Task brief>
Render every line of the listing as a numbered list, skipping any blank lines and leaving out the pictures.

[Element lookup listing]

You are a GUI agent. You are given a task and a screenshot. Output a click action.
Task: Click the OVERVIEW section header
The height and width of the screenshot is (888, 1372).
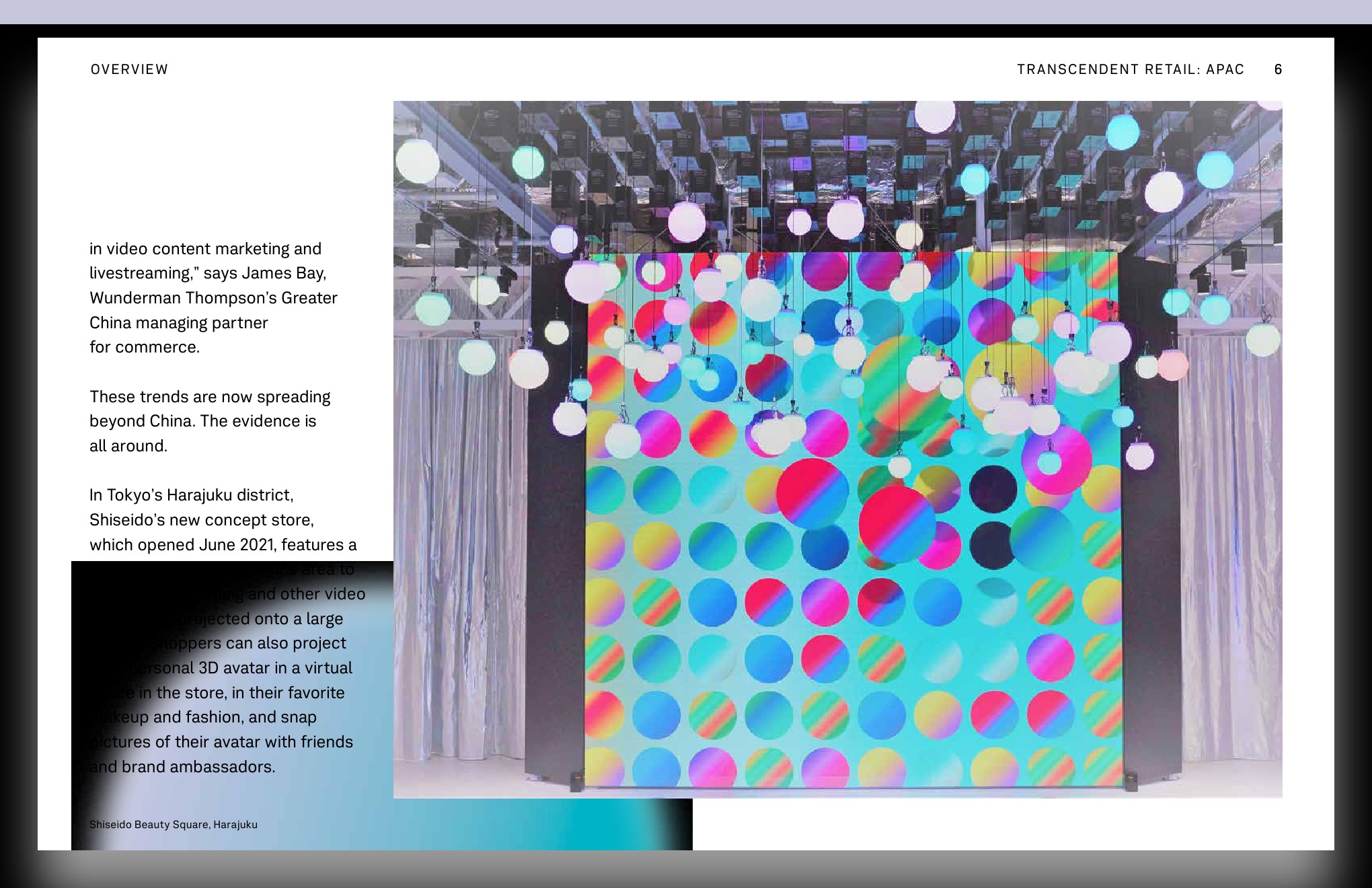[129, 69]
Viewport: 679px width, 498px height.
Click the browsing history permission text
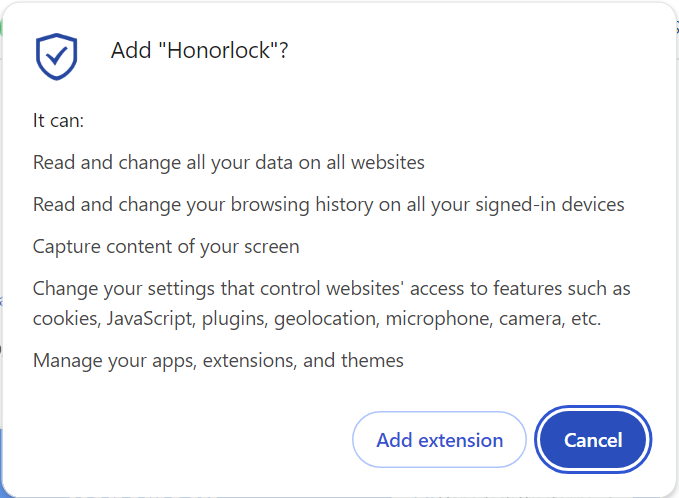[x=328, y=204]
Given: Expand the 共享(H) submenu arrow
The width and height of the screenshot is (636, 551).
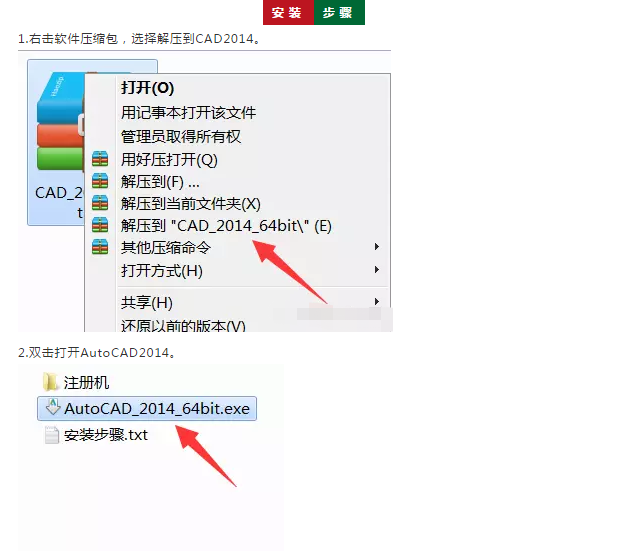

Written response>
1. You are a GUI agent. You are given a task and a screenshot. Output a click action.
2. Task: Click the OVERVIEW section header
3. The height and width of the screenshot is (888, 1372).
4. [129, 69]
5. Viewport: 679px width, 498px height.
6. Click the browsing history permission text
7. [x=328, y=204]
8. Given: Expand the 共享(H) submenu arrow
9. The width and height of the screenshot is (636, 551).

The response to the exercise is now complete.